[Exercise data — start]

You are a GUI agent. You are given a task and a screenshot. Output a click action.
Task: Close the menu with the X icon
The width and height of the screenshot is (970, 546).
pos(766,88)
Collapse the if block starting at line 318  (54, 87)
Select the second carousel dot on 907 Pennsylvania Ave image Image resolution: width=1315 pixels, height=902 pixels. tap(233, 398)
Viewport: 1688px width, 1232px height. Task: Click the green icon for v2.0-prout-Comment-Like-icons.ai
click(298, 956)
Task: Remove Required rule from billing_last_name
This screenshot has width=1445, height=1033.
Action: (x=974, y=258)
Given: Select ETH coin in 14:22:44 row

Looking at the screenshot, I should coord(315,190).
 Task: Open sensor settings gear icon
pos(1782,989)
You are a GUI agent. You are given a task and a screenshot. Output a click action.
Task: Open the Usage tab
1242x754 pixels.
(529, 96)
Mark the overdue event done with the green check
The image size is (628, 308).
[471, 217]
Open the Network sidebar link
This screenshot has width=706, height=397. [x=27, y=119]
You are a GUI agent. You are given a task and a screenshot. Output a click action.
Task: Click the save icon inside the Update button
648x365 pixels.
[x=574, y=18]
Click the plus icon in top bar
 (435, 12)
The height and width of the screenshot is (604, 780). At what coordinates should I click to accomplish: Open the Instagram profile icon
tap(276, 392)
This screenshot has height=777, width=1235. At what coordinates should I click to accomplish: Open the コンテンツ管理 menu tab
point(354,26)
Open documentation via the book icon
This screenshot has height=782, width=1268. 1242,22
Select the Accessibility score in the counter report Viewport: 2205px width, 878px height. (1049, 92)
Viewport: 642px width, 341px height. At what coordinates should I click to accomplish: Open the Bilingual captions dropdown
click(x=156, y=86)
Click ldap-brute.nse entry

[Exercise data — finish]

- What you have to do:
Print the material once more, keeping every word as it is.

- Reply:
You are a GUI agent. You are given a task and a screenshot. Output a click action.
Task: Close the menu with the X icon
The width and height of the screenshot is (970, 546).
pos(766,88)
Collapse the if block starting at line 318  (54, 87)
Select the second carousel dot on 907 Pennsylvania Ave image Image resolution: width=1315 pixels, height=902 pixels. tap(233, 398)
Viewport: 1688px width, 1232px height. Task: Click the green icon for v2.0-prout-Comment-Like-icons.ai
click(298, 956)
Task: Remove Required rule from billing_last_name
This screenshot has width=1445, height=1033.
Action: (x=974, y=258)
Given: Select ETH coin in 14:22:44 row

Looking at the screenshot, I should coord(315,190).
 Task: Open sensor settings gear icon
pos(1782,989)
You are a GUI agent. You are given a task and a screenshot. Output a click action.
Task: Open the Usage tab
1242x754 pixels.
(529, 96)
Mark the overdue event done with the green check
The image size is (628, 308).
[471, 217]
Open the Network sidebar link
This screenshot has width=706, height=397. [x=27, y=119]
You are a GUI agent. You are given a task and a screenshot. Output a click action.
Task: Click the save icon inside the Update button
648x365 pixels.
[x=574, y=18]
Click the plus icon in top bar
 (435, 12)
The height and width of the screenshot is (604, 780). At what coordinates should I click to accomplish: Open the Instagram profile icon
tap(276, 392)
This screenshot has height=777, width=1235. At what coordinates should I click to accomplish: Open the コンテンツ管理 menu tab
point(354,26)
Open documentation via the book icon
This screenshot has height=782, width=1268. 1242,22
Select the Accessibility score in the counter report Viewport: 2205px width, 878px height. (1049, 92)
Viewport: 642px width, 341px height. At what coordinates should I click to accomplish: Open the Bilingual captions dropdown
click(x=156, y=86)
Click ldap-brute.nse entry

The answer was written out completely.